**PROBLEM DETAILS:** Among the records, which lines include "blue"? List them.

Collection entries

-- -- --

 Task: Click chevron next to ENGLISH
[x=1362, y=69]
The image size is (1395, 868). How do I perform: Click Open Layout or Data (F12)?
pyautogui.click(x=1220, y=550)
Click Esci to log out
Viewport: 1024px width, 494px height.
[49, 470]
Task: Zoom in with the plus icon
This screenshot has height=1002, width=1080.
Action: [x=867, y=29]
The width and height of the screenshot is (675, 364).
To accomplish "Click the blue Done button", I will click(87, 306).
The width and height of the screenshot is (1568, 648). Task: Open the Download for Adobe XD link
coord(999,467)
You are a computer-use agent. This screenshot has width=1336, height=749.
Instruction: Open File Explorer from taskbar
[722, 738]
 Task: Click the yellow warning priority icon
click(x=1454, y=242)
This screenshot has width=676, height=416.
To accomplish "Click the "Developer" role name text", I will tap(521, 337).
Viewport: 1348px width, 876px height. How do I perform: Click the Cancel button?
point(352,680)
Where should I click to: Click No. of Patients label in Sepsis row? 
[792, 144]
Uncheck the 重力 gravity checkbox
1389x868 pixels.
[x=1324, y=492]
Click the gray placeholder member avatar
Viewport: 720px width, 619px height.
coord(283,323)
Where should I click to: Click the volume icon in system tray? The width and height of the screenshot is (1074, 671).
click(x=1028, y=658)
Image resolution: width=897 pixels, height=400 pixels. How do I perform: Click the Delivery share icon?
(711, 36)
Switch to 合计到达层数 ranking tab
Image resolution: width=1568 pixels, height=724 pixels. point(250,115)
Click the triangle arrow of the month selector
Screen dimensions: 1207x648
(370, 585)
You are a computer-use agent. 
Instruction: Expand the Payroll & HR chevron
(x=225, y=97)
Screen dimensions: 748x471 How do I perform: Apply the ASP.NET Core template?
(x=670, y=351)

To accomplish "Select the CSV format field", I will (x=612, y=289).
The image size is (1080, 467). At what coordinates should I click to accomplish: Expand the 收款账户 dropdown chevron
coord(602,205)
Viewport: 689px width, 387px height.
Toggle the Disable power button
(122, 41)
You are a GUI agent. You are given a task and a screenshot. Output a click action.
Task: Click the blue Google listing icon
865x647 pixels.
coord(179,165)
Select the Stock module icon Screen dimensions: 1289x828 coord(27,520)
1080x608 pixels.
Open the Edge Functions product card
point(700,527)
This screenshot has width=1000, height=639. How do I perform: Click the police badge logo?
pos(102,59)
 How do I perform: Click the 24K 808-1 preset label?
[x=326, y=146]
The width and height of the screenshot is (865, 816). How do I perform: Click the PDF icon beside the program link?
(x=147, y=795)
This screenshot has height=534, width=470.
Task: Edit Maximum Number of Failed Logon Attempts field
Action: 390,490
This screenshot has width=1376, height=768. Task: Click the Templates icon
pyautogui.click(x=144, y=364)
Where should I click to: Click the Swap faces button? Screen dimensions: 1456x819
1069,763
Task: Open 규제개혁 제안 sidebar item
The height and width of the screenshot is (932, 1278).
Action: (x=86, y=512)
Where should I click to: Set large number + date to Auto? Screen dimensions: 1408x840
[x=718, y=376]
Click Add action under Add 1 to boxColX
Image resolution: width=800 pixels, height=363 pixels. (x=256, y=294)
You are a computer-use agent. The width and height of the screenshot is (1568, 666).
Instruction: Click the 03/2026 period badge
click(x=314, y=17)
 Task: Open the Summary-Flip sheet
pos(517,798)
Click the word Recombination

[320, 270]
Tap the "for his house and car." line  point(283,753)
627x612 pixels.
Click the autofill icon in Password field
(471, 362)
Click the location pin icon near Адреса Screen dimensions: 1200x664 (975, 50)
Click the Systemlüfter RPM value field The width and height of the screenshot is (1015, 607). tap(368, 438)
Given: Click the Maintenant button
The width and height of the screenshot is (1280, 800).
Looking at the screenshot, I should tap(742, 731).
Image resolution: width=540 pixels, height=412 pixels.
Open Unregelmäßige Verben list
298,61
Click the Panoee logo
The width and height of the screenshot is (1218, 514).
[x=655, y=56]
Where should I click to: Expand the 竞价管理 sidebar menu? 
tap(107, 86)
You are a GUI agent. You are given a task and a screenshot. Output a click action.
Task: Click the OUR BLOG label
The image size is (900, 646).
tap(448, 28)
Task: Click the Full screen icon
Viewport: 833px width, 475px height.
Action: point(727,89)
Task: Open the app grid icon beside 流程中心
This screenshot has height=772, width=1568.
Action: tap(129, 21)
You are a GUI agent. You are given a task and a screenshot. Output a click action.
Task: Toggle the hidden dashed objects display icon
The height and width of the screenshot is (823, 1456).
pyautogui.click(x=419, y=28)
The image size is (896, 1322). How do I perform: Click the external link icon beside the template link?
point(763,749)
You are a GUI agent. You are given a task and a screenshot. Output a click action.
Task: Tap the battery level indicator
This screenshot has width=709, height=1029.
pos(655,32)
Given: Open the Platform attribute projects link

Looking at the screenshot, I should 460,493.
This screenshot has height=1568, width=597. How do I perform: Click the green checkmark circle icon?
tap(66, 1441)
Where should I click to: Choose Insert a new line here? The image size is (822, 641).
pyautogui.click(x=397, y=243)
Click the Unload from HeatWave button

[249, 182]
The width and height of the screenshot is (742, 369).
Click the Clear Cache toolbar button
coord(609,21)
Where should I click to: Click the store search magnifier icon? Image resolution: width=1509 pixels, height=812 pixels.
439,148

-- -- --

**EXERCISE ANSWER:**
To accomplish "Click the blue Done button", I will click(87, 306).
Task: Click the blue Google listing icon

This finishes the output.